Finally, hope comes from knowing that we are needed. Mary went from being a young woman with conventional plans to becoming the mother of the Son of God in a pretty short time. While she questioned the whole idea at first after her trip to Elizabeth Mary praised God with magnificent words- we have come to know as The Magnificat. “With all my heart I glorify the Lord. From the depths of my soul I rejoice in God my savoir. He as looked with favor on the low status of his servant. From now on all people will consider me highly favored. Suddenly Mary is embracing her new destiny and has broken into poetry and song. She gives her heart and soul to the creative possibilities of her new destiny. She recognized the hope in this new life mission by talking to Elizabeth, and also from something else. She rose to the occasion because God needed her.  Mary accepted the news because she had a mission, a high calling.

         Realizing that God needs you is a game changer. Author LR Knost  writes:

Do not be dismayed by the brokenness of the world.  All things break. And all things can be mended. Not with time, as they say, but with intention. So go. Love intentionally, extravagantly, unconditionally. The broken world awaits in darkness for the light that is You. You will bear the light of the world. We have put Mary on a pedestal. We have given her to the Roman Catholics and accepted that she is supposed to be revered. But Mary’s story is not supposed to separate her from us. It is supposed to remind us that God needs each one of us – to bear the light of Christ.
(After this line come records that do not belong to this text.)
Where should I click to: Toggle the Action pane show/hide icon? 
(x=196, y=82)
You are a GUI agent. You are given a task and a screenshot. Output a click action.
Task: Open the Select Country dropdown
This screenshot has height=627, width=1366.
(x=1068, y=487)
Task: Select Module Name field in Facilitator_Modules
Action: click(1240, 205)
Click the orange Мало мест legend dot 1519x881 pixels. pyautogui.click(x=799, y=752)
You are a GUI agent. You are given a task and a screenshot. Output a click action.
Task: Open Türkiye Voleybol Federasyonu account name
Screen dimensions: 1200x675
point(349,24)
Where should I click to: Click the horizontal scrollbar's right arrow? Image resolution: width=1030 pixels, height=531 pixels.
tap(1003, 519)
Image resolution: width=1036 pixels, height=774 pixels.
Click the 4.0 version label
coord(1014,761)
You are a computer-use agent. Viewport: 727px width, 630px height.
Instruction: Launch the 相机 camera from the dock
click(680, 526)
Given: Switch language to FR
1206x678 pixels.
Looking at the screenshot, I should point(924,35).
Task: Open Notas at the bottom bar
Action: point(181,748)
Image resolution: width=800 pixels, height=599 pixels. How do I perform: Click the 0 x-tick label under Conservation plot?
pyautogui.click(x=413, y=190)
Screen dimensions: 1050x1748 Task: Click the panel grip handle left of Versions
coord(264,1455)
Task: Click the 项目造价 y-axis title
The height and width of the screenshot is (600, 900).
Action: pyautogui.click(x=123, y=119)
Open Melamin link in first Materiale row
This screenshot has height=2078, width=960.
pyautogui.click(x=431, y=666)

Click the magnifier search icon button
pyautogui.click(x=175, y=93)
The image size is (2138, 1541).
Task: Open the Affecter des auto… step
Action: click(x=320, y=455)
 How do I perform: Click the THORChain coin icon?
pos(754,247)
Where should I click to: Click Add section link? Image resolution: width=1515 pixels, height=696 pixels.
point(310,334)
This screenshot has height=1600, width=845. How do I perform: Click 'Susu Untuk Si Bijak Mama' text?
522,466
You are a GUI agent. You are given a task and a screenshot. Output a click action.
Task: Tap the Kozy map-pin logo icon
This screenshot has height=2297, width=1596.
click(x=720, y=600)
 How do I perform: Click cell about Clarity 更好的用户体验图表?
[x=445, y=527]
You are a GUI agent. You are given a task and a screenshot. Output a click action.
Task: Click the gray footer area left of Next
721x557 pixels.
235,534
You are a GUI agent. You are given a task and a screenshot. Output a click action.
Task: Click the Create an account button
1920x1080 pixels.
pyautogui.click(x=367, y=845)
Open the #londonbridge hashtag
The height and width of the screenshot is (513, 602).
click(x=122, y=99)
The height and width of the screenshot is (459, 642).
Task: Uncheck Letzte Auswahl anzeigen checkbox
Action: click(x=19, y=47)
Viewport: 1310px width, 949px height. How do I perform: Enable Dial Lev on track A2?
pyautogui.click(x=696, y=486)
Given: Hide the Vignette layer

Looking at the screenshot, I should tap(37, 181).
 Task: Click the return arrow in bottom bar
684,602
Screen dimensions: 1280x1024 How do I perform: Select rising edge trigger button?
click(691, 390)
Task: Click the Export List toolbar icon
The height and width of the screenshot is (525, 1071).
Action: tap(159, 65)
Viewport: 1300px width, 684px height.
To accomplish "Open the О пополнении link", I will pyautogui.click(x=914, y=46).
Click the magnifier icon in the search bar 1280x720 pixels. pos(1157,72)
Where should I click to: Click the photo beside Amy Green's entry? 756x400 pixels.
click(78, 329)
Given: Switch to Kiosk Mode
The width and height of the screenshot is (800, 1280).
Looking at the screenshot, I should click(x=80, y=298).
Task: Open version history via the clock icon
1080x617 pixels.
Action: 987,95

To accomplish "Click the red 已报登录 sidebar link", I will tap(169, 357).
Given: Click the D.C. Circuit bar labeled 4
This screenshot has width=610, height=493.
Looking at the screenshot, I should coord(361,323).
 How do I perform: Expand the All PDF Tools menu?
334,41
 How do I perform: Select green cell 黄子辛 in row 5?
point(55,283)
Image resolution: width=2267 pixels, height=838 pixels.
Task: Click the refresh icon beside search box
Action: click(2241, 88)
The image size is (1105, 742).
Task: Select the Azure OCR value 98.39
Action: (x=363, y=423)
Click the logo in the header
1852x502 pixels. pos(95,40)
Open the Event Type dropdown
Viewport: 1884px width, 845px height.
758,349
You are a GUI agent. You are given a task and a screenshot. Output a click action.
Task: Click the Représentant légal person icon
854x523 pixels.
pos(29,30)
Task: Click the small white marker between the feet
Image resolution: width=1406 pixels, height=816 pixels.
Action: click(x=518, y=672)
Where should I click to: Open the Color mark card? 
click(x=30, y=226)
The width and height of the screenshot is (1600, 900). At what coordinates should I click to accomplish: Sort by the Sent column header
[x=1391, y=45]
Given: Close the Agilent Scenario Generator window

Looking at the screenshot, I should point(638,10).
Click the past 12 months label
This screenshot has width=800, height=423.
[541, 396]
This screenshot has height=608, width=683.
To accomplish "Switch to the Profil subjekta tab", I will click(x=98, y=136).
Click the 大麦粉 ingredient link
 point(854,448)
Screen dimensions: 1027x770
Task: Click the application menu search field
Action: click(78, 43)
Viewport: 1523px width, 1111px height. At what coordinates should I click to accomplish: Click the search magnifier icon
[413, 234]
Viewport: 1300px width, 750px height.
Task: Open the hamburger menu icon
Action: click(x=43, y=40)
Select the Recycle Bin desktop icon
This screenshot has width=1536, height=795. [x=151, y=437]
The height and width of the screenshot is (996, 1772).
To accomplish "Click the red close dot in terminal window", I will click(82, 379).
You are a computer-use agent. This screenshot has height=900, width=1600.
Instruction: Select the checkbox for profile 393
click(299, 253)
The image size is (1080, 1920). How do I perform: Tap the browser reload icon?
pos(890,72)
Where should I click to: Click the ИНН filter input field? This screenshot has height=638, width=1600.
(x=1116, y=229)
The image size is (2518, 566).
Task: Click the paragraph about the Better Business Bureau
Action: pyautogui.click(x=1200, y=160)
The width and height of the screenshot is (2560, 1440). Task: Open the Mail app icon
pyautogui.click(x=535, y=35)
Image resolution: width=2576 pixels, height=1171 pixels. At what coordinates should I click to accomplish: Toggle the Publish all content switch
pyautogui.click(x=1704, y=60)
         It is a whole lot easier to keep Mary at arms distance than see in her the message that God needs us. God wants us to bring Christ’s light, or let it shine through our work, or ur ideas, or our vision. It is a whole lot easier to pray to Mary or build cathedrals named for her, or just ignore her than it is to ponder her story in our hearts. Imagine what might change in your life . Imagine how things could change is churches started to pray about how God could use us to light up the darkness we see.  Imagine what a new story we all could write this Christmas if we really believe that Jesus is coming through us? Just imagine….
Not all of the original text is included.